La causa contra estos fue iniciada por Rigoberta Menchú, cuyo padre fue una de las víctimas del desenlace de la ocupación de la embajada española en 1980. Precisamente este asalto constituye una de las pruebas de mayor peso en las que sustentar la petición. Lucas dio la orden de entrar en el recinto a la policía, violando así la inmunidad diplomática de la que gozaba la Embajada de España. El gobierno de Suárez rompió, entonces, sus relaciones diplomáticas con Guatemala.

Sin embargo los delitos que se le imputan difícilmente pueden sostenerse únicamente en unos sucesos oscuros en donde los campesinos, convenientemente «catequizados» por los teólogos de la liberación, asaltaron, tomaron rehenes, usaron cócteles molotov y machetes.
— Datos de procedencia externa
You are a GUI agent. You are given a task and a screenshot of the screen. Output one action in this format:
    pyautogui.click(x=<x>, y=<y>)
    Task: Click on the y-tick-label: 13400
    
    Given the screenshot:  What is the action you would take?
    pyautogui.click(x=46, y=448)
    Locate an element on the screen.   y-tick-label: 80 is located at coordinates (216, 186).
A pesar de que la noticia ha sido difundida presentando a los asaltantes como «líderes campesinos, obreros y estudiantes, entre ellos el padre de Menchú, que ocuparon de forma pacífica la embajada para reclamar una investigación oficial para los centenares de asesinatos de indígenas, las torturas y violaciones».
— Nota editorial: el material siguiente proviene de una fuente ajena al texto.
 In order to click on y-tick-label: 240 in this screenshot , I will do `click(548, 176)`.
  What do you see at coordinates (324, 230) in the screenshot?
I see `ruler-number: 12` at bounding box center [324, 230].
Entre los muertos se encontraban activistas del Comité de Unidad Campesina y otras organizaciones, además de diez rehenes. Las crónicas nos recuerdan que no se realizaron autopsias y las declaraciones, en las fechas, del embajador español Máximo Cajal, apuntan a que los propios activistas provocaron los incendios. Sin embargo en 2000, Cajal declaró que los comandos especiales del ejército masacraron en el interior de la legación a 37 personas desarmadas (34 campesinos y tres diplomáticos españoles, aun cuando la cifra exacta no se sabe con precisión), cuando ya habían pactado con él su entrega a Cruz Roja Internacional. Cajal y López, que fue el único superviviente, decía algo bien distinto el 8 de febrero de 1980, en la página 13 de el diario El País: «La policía comenzó a romper con hachas la puerta. En ese momento se produjo una gran confusión, sonaron algunos disparos, no puedo precisar de quién, y uno de los ocupantes lanzó un cóctel molotov contra la puerta. Yo estaba muy cerca de la salida y salté afuera, con las ropas ardiendo, como los leones en los circos.»

La Audiencia Nacional, que tiene dictadas órdenes de detención internacionales contra los siete imputados desde hace más de un año, recibió el jueves una comunicación de las autoridades panameñas que le decía que creían haber detenido a Donaldo Álvarez. Sin embargo, la policía del mismo país dejó hoy en libertad al arrestado.